Ces enregistrements ont joué un rôle déterminant dans l’issue des dernières législatives, c’est clair. Toutefois, je me pose certaines questions. On ne sait toujours pas qui était derrière ces enregistrements. Aucune enquête ni commission d’enquête sur les enregistrements diffusés de Misie Moustass n’a été instituée. Dans ces bandes sonores, on pouvait aussi entendre des membres du présent gouvernement, et même certains journalistes. Et pourtant, ces gens-là ne semblent pas se soucier de l’auteur de ces bandes-son.
Est-ce qu’il y a encore d’autres enregistrements qui ont été sauvegardés quelque part et qui vont être à nouveau utilisés au risque de fragiliser notre tissu social ? Personne ne sait. Si l’ancien gouvernement a été victime de Misie Moustass lors des dernières élections, le PTr et le MMM pourront aussi subir les mêmes conséquences.
Est-ce que, selon vous, le MSM peut remonter la pente et Pravind Jugnauth redevenir Premier ministre ?
Si Ramgoolam est à nouveau Premier ministre, qu’est-ce qui peut empêcher Pravind Jugnauth de rediriger ce pays ? Pravind a un bilan. Un vrai bilan calqué sur une vraie justice sociale, le développement d’infrastructures, une modernisation du pays. Le peuple le sait. Et le peuple souffre aujourd’hui.

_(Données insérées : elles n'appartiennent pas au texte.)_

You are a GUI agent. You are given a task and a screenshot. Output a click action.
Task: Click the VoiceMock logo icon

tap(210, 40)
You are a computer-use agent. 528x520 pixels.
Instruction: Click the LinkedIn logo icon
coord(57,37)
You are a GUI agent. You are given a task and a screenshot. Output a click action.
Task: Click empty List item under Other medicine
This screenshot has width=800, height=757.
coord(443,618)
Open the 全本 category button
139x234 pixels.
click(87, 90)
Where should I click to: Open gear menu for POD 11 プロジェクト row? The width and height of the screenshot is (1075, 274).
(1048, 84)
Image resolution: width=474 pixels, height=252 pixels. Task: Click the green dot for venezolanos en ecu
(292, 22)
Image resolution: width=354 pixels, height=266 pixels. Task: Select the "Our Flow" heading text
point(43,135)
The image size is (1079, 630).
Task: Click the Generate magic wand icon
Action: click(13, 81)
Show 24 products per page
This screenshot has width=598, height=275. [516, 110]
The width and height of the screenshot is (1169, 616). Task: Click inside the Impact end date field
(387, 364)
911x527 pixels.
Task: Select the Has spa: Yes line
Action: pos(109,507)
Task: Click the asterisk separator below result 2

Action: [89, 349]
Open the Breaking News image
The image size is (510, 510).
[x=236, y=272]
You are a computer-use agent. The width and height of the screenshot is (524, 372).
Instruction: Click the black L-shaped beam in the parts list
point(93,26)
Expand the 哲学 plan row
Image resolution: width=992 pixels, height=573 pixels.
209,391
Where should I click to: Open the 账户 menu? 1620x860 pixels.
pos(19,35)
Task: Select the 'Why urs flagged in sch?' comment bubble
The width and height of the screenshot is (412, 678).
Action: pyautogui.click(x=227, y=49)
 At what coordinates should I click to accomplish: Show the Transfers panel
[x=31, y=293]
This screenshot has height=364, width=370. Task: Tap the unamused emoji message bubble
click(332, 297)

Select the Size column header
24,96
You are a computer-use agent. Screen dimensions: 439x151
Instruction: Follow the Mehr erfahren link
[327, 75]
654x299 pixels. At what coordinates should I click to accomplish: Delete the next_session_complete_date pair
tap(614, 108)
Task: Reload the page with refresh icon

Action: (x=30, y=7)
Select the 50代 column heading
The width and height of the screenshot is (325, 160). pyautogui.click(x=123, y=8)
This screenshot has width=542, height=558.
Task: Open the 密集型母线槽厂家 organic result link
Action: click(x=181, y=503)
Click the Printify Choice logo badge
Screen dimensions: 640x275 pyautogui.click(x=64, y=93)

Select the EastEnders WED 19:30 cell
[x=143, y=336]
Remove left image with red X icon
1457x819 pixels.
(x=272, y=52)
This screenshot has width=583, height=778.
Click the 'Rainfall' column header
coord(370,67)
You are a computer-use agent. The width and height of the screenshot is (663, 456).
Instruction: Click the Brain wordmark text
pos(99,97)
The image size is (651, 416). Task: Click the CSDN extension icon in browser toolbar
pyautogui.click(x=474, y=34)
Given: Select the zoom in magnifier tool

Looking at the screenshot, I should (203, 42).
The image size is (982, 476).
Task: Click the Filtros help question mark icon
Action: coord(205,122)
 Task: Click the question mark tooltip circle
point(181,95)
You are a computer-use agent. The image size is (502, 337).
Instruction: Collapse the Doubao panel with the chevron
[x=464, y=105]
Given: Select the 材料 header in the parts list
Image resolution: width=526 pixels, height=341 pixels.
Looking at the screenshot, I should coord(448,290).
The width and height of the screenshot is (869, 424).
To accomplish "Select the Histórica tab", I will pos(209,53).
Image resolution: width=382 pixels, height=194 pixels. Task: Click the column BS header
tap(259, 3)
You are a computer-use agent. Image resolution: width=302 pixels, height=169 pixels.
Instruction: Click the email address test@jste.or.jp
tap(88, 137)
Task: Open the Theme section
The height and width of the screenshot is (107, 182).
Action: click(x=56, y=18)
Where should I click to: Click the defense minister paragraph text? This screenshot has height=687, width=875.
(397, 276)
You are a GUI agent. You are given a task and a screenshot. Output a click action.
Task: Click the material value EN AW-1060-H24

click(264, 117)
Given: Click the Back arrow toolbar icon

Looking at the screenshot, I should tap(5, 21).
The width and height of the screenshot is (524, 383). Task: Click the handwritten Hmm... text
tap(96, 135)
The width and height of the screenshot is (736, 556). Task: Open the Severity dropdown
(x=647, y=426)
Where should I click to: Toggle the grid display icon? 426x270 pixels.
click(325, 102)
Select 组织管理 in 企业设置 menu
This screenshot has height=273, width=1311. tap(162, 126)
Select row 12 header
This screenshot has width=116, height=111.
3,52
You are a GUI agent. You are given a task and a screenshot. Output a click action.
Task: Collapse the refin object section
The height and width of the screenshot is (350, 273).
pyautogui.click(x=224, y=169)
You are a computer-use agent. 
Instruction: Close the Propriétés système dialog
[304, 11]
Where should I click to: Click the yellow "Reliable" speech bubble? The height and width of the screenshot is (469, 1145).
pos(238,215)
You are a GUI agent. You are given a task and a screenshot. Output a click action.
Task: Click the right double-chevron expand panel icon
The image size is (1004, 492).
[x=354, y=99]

Vous allez souffler vos 67 bougies le 29 décembre prochain. Est-ce que ce mandat sera votre dernier ?
Je laisse le choix au Tout-Puissant de décider si je dois servir le pays après ce mandat, en n’importe quelle capacité. La population souhaite du sang neuf et il y a de plus en plus de jeunes qui s’intéressent à la politique, pour les bonnes raisons, j’espère, et c’est bien. Parce qu’il nous faut une bonne relève pour le bien du pays. On a tendance à diaboliser les politiciens et de nos jours, on ne trouve qu’insultes sur la toile à l’égard de tous ceux qui veulent faire quelque chose de bien pour le pays.
Mais ce pays a besoin que ces jeunes s’intéressent et s’investissent dans la politique pour que nous ayons aujourd’hui les leaders de demain.
Quels sont vos souhaits pour 2026 ?
2025 a été une année de désillusion et de déception pour le peuple. Il y a eu un dysfonctionnement et je me pose la question de savoir si le gouvernement a vraiment le contrôle de la situation. Les propos tenus par le Premier ministre lors de son entretien sur Radio Plus sont éloquents sur la police, la FCC, l’administration publique. Du reste, nous avons des manquements importants au plus haut sommet de l’État. Le DPM, alors Acting Prime Minister, n’est pas informé de décisions importantes, par exemple l’arrestation du journaliste Narain Jasodanand et l’atterrissage du jet privé de Mamy. Alors que le Premier ministre est, de son côté, mal informé. Par exemple, concernant l’intervention brutale à la prison de Melrose en juillet. Ses réponses ne corroborent pas le rapport de la Human Rights Commission.
Dans un deuxième cas, lors de ma PNQ sur le jet privé, il avait affirmé que le pilote avait quitté le pays alors que ce dernier allait quelques jours plus tard jurer un affidavit en Cour suprême, à Port-Louis. Les hauts responsables de l’État ont induit un Premier ministre en erreur.
Pour 2026, je souhaite que les membres de ce gouvernement reviennent à la raison, prennent conscience de la souffrance du peuple face au démon de la drogue, de la cherté de la vie et du manque de sécurité. La protection de l’enfance et la jeunesse doivent être la priorité de 2026. Les enfants sont trop affectés par l’utilisation des portables. La technologie est en train de briser les chaînes familiales, d’amitié et sociales. Sans oublier certains posts, vidéos sur les réseaux sociaux qui influencent nos enfants et nos jeunes.
La population a voté pour un gouvernement 60-0 avec beaucoup d’espoir mais malheureusement, elle ne croit plus en lui. Après un an, on a fait du surplace, voire on a reculé. Au lieu d’une augmentation de la pension, on l’a enlevée. Je souhaite qu’ils mettent leurs différends de côté une bonne fois pour toutes et commencent à travailler et apportent des résultats. Et le plus important encore est qu’ils tiennent leurs promesses. Et au peuple mauricien, je leur souhaite du courage pour affronter 2026 et malgré les difficultés, qu’il puisse profiter de la période des fêtes en famille et entre amis et se préparer pour la nouvelle année.